START Study material
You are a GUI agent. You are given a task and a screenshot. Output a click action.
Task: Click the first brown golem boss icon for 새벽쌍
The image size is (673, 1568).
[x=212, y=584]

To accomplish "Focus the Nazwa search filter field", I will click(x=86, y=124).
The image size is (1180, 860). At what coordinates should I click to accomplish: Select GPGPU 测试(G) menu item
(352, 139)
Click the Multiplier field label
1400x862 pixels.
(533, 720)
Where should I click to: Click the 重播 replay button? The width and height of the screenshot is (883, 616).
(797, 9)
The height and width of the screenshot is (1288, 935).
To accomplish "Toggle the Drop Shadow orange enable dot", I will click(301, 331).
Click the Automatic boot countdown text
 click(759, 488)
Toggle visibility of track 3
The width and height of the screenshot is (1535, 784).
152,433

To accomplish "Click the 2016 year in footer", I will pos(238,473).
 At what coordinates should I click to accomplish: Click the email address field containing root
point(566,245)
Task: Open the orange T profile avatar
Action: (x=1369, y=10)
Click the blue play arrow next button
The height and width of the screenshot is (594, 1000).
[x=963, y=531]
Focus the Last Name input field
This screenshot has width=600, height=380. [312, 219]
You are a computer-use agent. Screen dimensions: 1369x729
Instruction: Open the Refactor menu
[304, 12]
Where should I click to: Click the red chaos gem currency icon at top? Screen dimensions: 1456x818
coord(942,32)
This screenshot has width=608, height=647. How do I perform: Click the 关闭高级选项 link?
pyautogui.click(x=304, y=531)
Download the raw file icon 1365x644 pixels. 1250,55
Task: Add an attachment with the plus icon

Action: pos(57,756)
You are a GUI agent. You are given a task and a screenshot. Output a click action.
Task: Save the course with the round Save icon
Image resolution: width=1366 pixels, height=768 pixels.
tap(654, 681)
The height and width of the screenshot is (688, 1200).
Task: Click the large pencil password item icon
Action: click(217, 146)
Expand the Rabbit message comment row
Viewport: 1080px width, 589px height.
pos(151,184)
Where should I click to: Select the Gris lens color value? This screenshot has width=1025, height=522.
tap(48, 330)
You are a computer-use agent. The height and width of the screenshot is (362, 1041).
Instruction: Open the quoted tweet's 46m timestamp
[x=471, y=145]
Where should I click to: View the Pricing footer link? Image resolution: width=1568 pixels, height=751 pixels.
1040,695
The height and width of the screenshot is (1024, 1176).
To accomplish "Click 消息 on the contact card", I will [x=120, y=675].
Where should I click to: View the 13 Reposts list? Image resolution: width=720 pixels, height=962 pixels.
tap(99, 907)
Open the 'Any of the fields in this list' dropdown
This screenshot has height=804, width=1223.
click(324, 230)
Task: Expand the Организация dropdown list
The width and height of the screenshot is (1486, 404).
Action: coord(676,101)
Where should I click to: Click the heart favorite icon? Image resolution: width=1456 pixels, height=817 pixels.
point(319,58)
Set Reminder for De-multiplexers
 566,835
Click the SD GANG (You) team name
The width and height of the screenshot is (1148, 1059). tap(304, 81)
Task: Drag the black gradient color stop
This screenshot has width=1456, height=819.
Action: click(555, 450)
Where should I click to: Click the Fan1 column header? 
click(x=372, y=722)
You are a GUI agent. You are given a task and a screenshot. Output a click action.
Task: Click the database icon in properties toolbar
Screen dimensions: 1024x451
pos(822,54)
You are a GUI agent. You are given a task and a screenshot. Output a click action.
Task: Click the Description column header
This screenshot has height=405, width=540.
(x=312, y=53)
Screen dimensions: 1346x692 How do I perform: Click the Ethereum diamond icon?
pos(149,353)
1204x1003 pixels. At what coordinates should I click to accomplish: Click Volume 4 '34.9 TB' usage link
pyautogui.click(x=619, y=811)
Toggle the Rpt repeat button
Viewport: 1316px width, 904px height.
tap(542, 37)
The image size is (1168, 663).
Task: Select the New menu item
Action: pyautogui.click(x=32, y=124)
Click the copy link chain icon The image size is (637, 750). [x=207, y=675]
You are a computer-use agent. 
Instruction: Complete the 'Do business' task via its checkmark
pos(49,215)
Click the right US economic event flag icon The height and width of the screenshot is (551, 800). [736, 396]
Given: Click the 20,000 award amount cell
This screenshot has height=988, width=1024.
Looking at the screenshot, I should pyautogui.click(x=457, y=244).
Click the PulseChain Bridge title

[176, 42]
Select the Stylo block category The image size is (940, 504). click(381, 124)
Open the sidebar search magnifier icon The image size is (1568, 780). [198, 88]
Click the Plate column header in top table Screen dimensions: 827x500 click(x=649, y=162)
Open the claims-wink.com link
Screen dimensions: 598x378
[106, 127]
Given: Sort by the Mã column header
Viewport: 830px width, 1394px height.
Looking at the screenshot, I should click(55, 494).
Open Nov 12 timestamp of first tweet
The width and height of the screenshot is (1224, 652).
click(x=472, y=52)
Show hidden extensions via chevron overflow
END Study material
__Activity__. Scan the data above and copy each line containing the word "Expand".

__Solution__.
Expand the Rabbit message comment row
Task: Expand the Организация dropdown list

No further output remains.